To my mind, this last phrase in the last sentence quoted above is key–“attitudes which make men ready to accept and even to introcept the dictates of the apparatus”, coupled with the idea that computers will end up with the characteristics that are convenient to their designers, designers that have thoroughly introcepted what might be called scientistic presuppositions, ones which all but eliminate affect and privilege cold rationality, can only have an impact that replicates these features in the general populace. We are led down a pathway in this examination that leads to many others. One of them implied in the above quote is that traced by Jacques Ellul, whose The Technological Society of 1954 undertakes a deep examination of this drive for efficiency in the context of technological development. Efficiency is expressed in optimally rationalized action, and the implications for a mindset which privileges, nay reifies, efficiency over all other concerns are profound. Computers will end up with the characteristics of their designers, and from there, these characteristics are passed on to the end-user on a scale unseen in human history. A key point in Ellul’s critique is that this “technological imperative” has been allowed to achieve full autonomy, that all other concerns are subsumed into itself, which subordinates ends to means and is fully independent of any specific form of social organization, contrary to what Marcuse and, as well, by most leftist critics of the technocracy would have us believe. Technique, in this reading, follows a protocol that proceeds without regard to context: “The primary aspect of autonomy is perfectly expressed by Frederick Winslow Taylor, a leading technician. He takes, as his point of departure, the view that the industrial plant is a whole in itself, a ‘closed organism’, an end in itself…the complete separation of the goal from the mechanism, the limitation of the problem to the means, and the refusal to interfere in any way with efficiency, all this is clearly expressed by Taylor and lies at the basis of technical automony.”
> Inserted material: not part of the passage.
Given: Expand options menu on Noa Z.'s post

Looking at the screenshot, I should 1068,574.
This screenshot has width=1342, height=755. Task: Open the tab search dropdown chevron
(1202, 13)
Considering the totalizing nature of this phenomenon, it is easy to see how the cohort which invests in it could grow almost without limit, given the rise of the new type of personality so memorably voiced by Ms. Laurene Powell-Jobs in the quote cited above.  If one accepts the basic argument Marcuse puts forward in “Some Implications of Modern Technology”, especially that this technological rationality “make[s] men ready to accept and even to introcept the dictates of the apparatus”, one begins to grasp the enormity of the problem.   Ellul and Marcuse convincingly demonstrate that this technological rationality operates at the level of the deeply held philosophical conviction.  This is nothing short of an ideological imperative, an ethos of living, which dovetails into the mechanistic processes of “persuasive design” to encourage the rise of “the cold people” and marginalize the rest of us.